After my visit to the Green Hub, I walked downhill and headed towards The Hong Kong Railway Museum located about 10 minutes away. This is a small but very pleasant free open-air museum that is likely to attract railway fans and families with children.
Located at the old Tai Po Market railway station built in 1913, the station buidling is of indigenous Chinese architectural style, with pitched roof and decorative figures on its facade that are commonly found in old southern Chinese temples.
The Kowloon-Canton Railway (British Section) opened in 1910, and Tai Po Market station was erected three years later as one of the stops in the New Territories. After the Kowloon-Canton Railway was electrified in 1983, the station was taken out of service and was declared a monument a year later.
Inside the building, there are permanent exhibits of the station and railway’s history, a refurbished ticket office, and signalling house.

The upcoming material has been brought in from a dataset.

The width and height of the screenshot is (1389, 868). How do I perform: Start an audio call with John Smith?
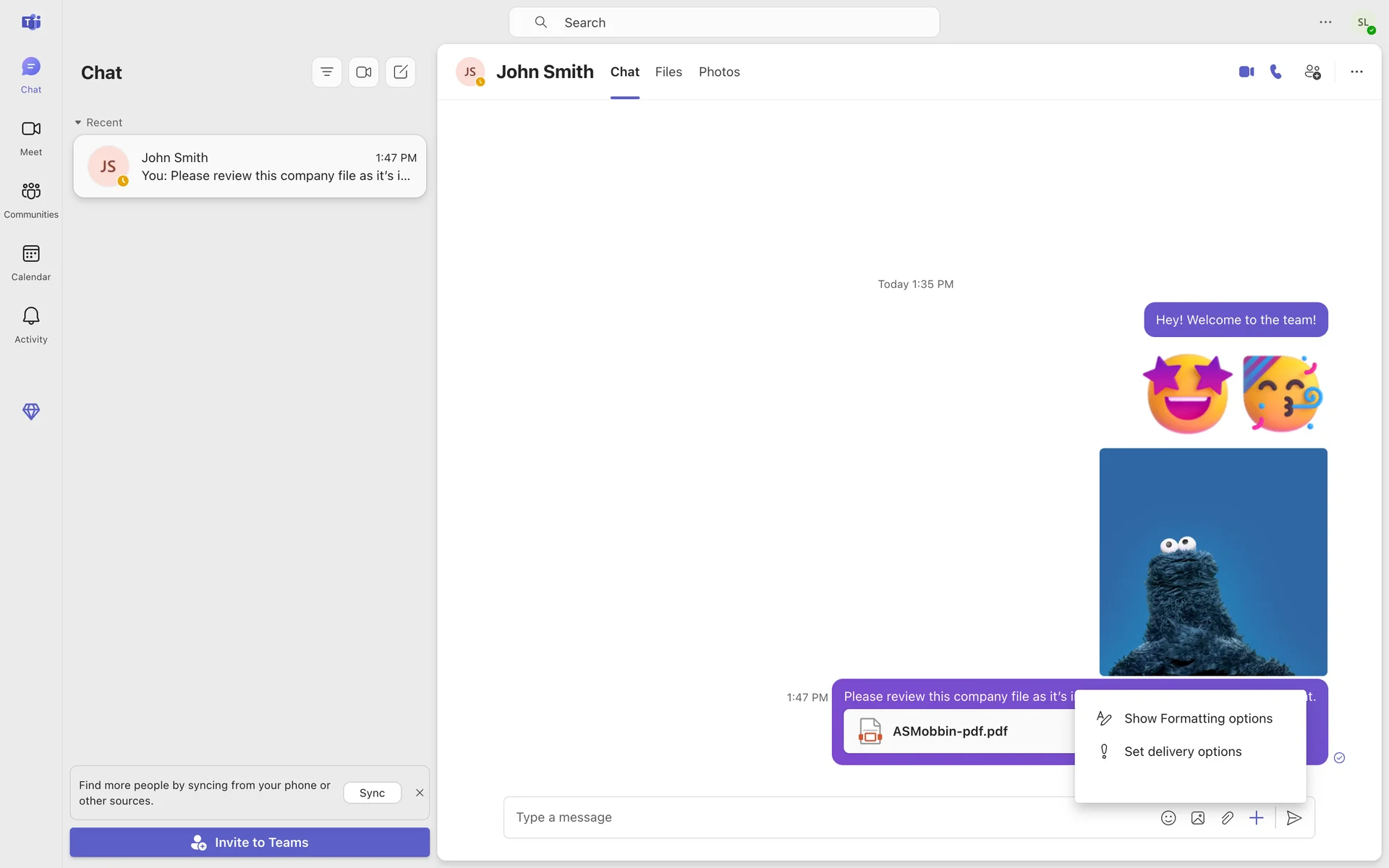[1276, 72]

However, the main attraction here is not the exhibits, but the heritage locomotives on display, and the six coaches where visitors can walk through. One of the heritage locomotives is the W. G. Bagnall 0-4-4PT narrow gauge steam locomotive that ran on the narrow gauge Sha Tau Kok Railway line between Fanling and Sha Tau Kok. When that closed, the two steam locomotives were transported to the Philippines to be used by the sugar mills. The locomotives eventually returned to Hong Kong and were restored.
The second locomotive is Sir Alexander diesel locomotive that was introduced in Hong Kong in 1955 to replace the steam ones, and it was named after former Governor Alexander Grantham.
The six other coaches are from different periods: 1911, 1921, 1955, 1964 and 1976. Visitors can walk through each coach to see the changes that took place over the years.
There were very few other visitors while I was at the museum (probably because it was a weekday), and I really enjoyed my visit. From the archive photographs, I could imagine how exciting it must had been when the railways were built and steam locomotives were introduced. Although this is not a major museum, it traces and celebrates the history of Hong Kong’s railway, which has played (and continues to play) a crucial role in the city’s infrastructure. Hong Kong’s public transport system is regarded as one of the best in the world, and ironically it has surpassed the British system decades ago, so if you want to see where it all started, this museum would be a good starting point.